Reading assignment: 37.4-37.6,37.7 (if your edition of the textbook has it)
In Fig. 37.9 (8th edition) the textbook compares the reflection of light from
a surface to the reflection of a wave on a rope. How does the analogy work?
When an upward pulse on a rope hits a rigid support, it flips to be a downward pulse. That's a 180 deg phase change. When an upward pulse hits a free support, it reflects back still upward. That's a 0 deg phase change. The analogy is that light hitting a higher index material is like rope wave hitting rigid support, and light hitting a lower index material is like rope wave hitting free support. CAUTION! this analogy only works for close to normal incidence, i.e. 0 deg. (this fact not mentioned in book).
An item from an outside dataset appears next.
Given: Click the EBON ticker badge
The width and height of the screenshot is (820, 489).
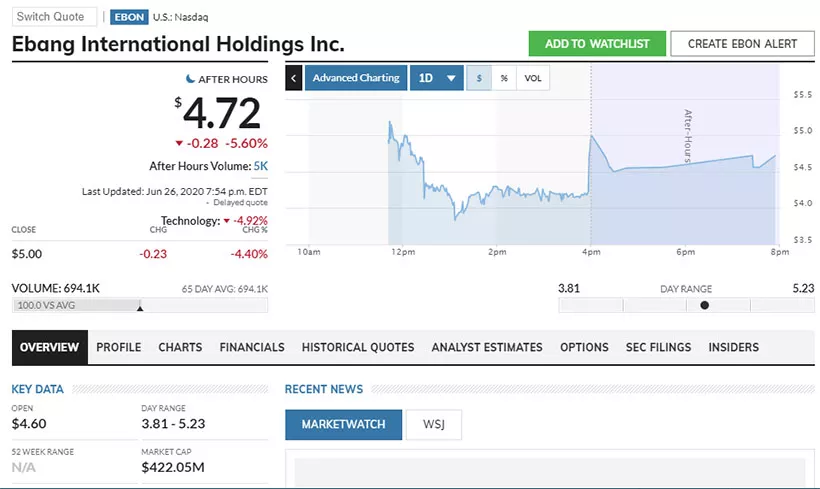Looking at the screenshot, I should 129,17.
The concept of "optical path length" (OPL) is used in many places to analyze
optical problems. (Unfortunately your textbook doesn't use it.) See for example
Wikipedia,
http://en.wikipedia.org/wiki/Optical_path_length. In materials with a
constant index of refraction n, the OPL is just the path length times
n. In the context of today's reading, why might that be a helpful
concept?
The path length, times n, is precisely the left hand side of equations 37.17 and 37.18 (8th edition). Viewed that way, those equations are identical to the constructive/destructive interference conditions we learned for sound, back in Chapter 18.